Source records:
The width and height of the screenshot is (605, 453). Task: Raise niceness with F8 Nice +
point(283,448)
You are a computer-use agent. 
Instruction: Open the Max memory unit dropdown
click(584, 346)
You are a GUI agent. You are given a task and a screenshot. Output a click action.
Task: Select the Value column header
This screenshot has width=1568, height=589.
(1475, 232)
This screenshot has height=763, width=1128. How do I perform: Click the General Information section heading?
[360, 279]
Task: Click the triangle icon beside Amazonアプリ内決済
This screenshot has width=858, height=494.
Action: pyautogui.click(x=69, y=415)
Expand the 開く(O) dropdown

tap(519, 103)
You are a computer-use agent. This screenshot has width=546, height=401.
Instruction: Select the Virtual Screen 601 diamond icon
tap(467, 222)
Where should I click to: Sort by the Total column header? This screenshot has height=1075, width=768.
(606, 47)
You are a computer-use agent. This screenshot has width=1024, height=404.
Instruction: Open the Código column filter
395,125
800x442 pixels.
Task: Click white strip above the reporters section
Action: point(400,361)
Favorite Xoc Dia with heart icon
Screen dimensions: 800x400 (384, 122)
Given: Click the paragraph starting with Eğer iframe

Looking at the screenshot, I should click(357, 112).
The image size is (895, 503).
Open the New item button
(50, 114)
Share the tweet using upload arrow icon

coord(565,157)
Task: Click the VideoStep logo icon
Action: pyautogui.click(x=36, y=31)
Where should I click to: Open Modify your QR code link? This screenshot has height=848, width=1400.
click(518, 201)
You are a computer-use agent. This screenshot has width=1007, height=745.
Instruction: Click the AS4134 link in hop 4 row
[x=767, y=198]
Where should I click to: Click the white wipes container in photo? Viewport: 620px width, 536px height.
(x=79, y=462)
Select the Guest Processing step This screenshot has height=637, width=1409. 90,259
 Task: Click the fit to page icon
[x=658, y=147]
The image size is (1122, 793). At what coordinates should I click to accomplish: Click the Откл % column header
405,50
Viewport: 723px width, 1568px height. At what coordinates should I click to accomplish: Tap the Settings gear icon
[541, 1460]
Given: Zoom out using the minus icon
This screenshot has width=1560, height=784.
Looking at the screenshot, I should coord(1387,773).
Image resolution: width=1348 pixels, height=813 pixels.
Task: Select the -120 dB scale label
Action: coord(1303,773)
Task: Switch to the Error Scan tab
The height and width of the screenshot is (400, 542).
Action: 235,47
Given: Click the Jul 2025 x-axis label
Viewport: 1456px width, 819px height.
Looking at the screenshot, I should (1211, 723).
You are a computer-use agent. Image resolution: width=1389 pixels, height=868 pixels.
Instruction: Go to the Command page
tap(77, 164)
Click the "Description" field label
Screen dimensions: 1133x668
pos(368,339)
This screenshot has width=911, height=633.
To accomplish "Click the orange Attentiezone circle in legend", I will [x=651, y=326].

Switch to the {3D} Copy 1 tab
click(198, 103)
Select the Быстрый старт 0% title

What you need to do: List every line in the items above that contains the word "Viewport", copying each line in full. Case counts.

Task response:
Where should I click to: Click the white wipes container in photo? Viewport: 620px width, 536px height.
Viewport: 723px width, 1568px height. At what coordinates should I click to accomplish: Tap the Settings gear icon
Viewport: 1456px width, 819px height.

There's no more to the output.